Should you add speech recognition to your IVR?

Written by Daniel Noworatzky | Jun 10, 2020 2:49:00 PM

In uncertain or unfamiliar times such as these, customers tend to call companies more than usual to get answers to their questions. Advanced technologies can significantly improve the caller’s experience, provided they are used appropriately. Last week, we looked at best practices in call center design. In this article, we examine speech recognition and how it should (and should not) be used to add value, efficiency, and effectiveness to your contact center procedures.

Speech recognition

Speech recognition refers to the ability of a computer to detect human speech, and to understand the meaning of what is being said. Within the context of an IVR (interactive voice response) system, callers are told to respond with a single word such as “yes,” “no” or “accounts” to be routed accordingly. Or, they may be asked, “How can we help you today?” and their reply will route them to the appropriate menu or agent.

Compare that with the use of a more traditional IVR menu, where callers respond with their telephone keypad. If you have three consecutive menus with four choices in each, callers are given a total of 12 available paths. However, with speech recognition, they potentially have hundreds or thousands of possible choices, limited only by the number of words that the system can understand.
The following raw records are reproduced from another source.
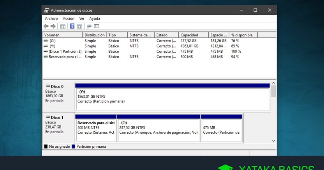The image size is (324, 170).
Task: Toggle the show/hide console tree icon
Action: (63, 26)
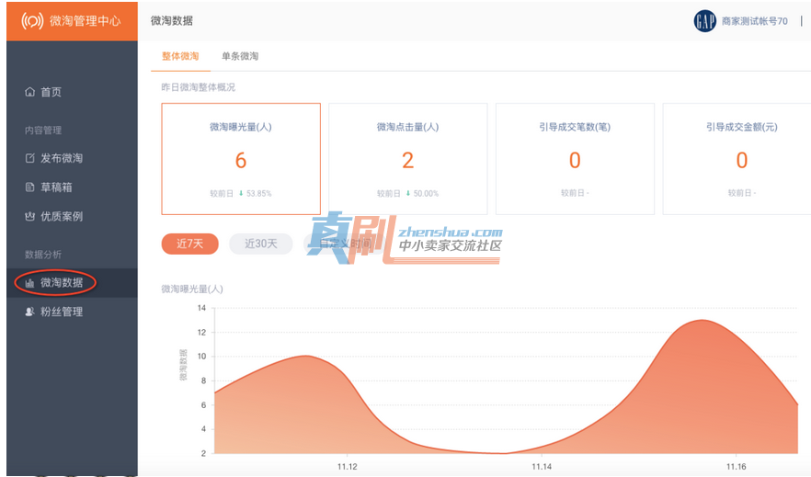Viewport: 811px width, 477px height.
Task: Select the 微淘点击量 metric card
Action: pos(407,158)
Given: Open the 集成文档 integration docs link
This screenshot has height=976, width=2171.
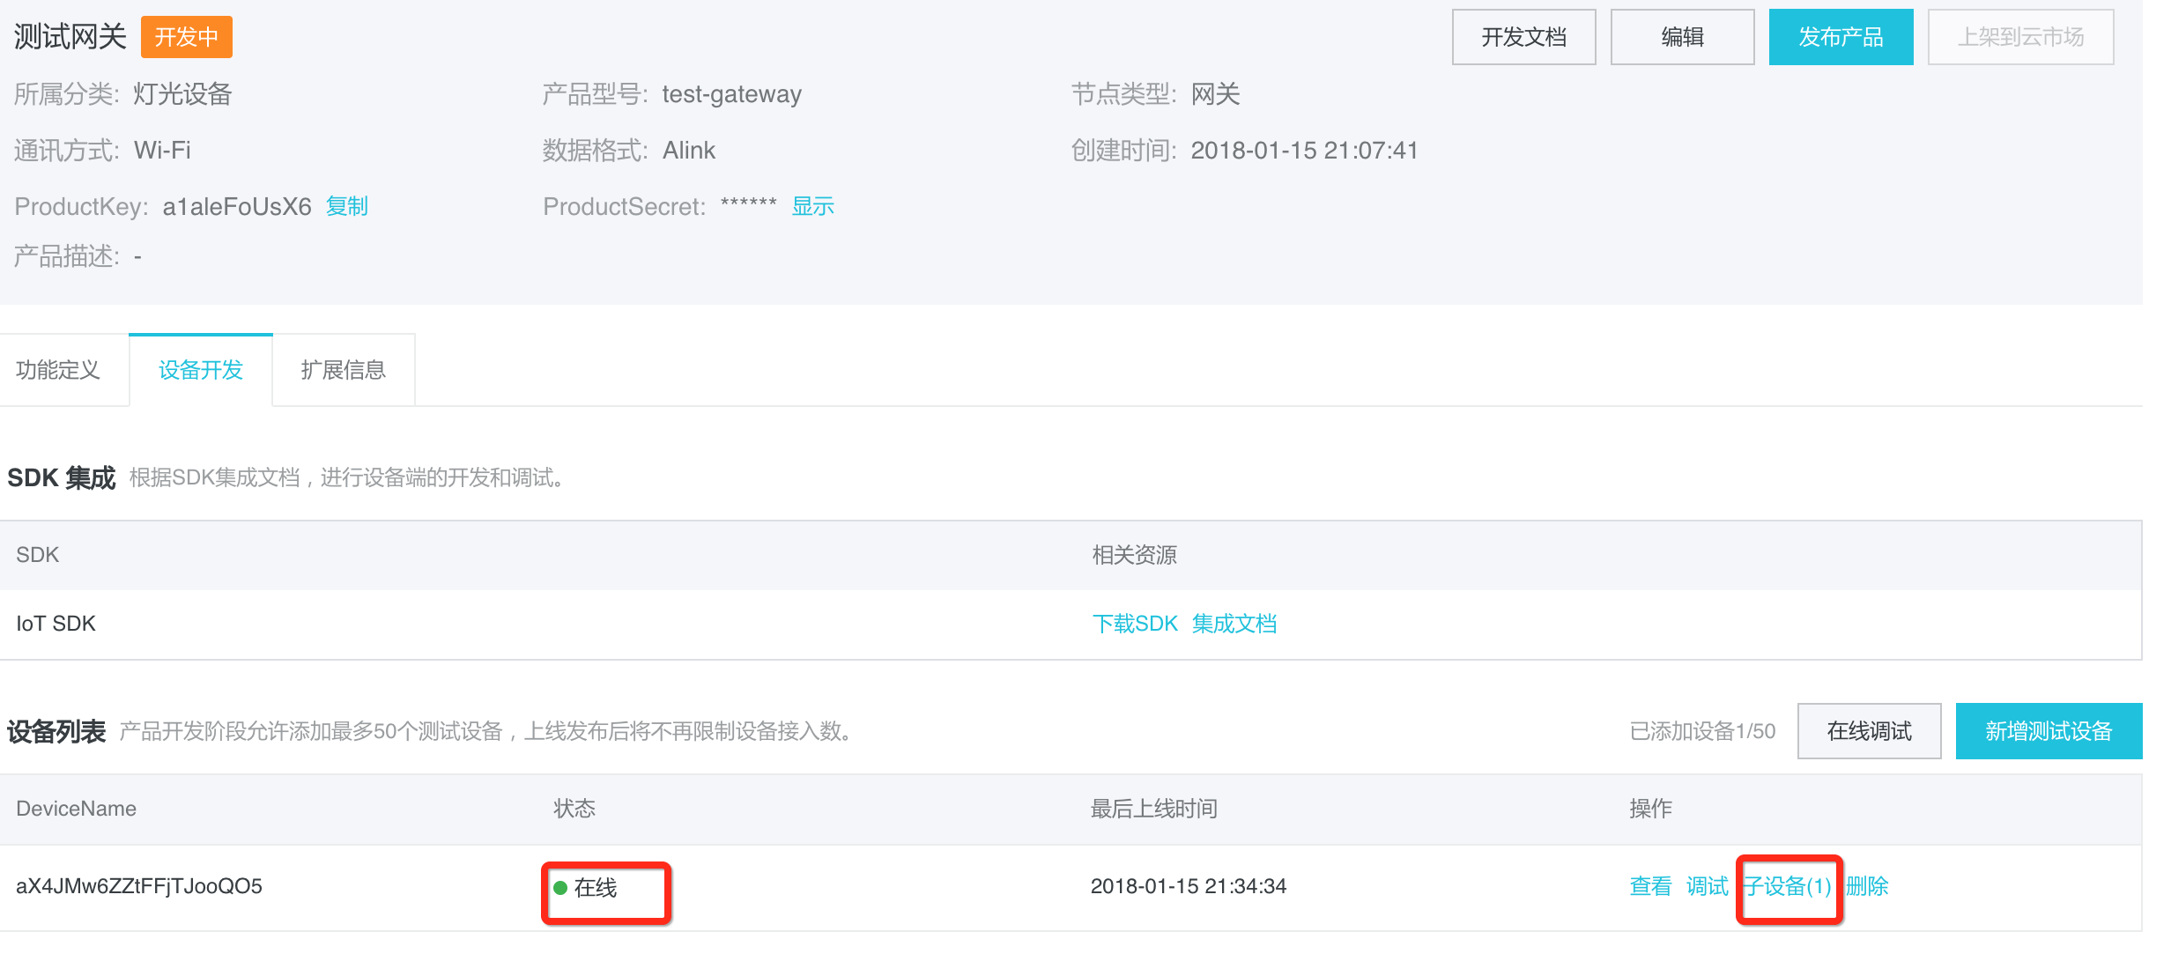Looking at the screenshot, I should tap(1234, 624).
You can immediately see how responding with words dramatically streamlines the procedure that a caller follows. Many more possible user intents can be determined in a single phrase, without the use of multiple nested lists of menu choices and prompts. This dramatically decreases caller time in the system.
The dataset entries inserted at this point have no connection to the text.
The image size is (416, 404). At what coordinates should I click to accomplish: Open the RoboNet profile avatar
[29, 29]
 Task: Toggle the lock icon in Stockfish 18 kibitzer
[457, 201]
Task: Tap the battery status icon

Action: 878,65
Pitfalls of speech recognition

Speech recognition does have its pitfalls and if not used appropriately can be more detrimental than beneficial. Here are some principles to keep in mind:

Accuracy of understanding – The accuracy of the system is determined by the quality of the speech recognition software, the quality of the caller’s phone line connection, and the quality of the caller’s diction. If your customer base is expected to have many different accents, then a speech recognition system’s work is really cut out for it. If your users routinely call from mobile phones with sketchy connectivity, recognition can often fail. If the system repeatedly does not understand your callers, you may find that many more calls will be forwarded to a human agent to be served than before the use of this technology.
Use it to minimize call time – The objective is to minimize the amount of time a caller spends in the contact center. If your menu structures are not complex (one menu with two choices, for example), it may be preferable to maintain the traditional keypad selection process. If, however, you have four nested menus with seven choices each, then speech recognition will significantly reduce the amount of time a caller spends on the phone.
Tests, tests and more tests – Make sure you test the system thoroughly before putting it into operation. Especially for large contact centers, if its deployment fails, you may have thousands of callers being unable to get through or spending too much time trying to get the system to understand what they want.

Additional benefits

Speech recognition enables some useful additional features. These include:

Speech-to-text – Any speech that is recognized can be converted into text and stored. This stored text can then be used in many innovative ways. A caller can speak an account number, which can be stored as text in a variable and used to search databases and other data structures, allowing an enriched interaction between caller and system using natural speech.

Translation – This conversion of a spoken language to text enables translation services. Once in textual format, already mature text translation services can translate the text. Then, text to speech, which will be addressed next, can be used to “speak” the translated text to the caller. This three-step translation process can be quite beneficial for multi-language services.

Text-to-speech – This is a technology that allows a computer to synthesize a human-sounding voice from text. In addition to being useful as part of a translation procedure, it can be employed to dynamically create user prompts that callers will hear on the spot, rather than to have them prerecorded. This makes contact center modification much more flexible, simpler, and more readily executable.

Conclusion

Speech recognition represents an exciting leap forward in servicing customers that call in. But it must be used with caution. Make sure the technology is right for your customers’ needs and has been thoroughly tested before putting it into operation.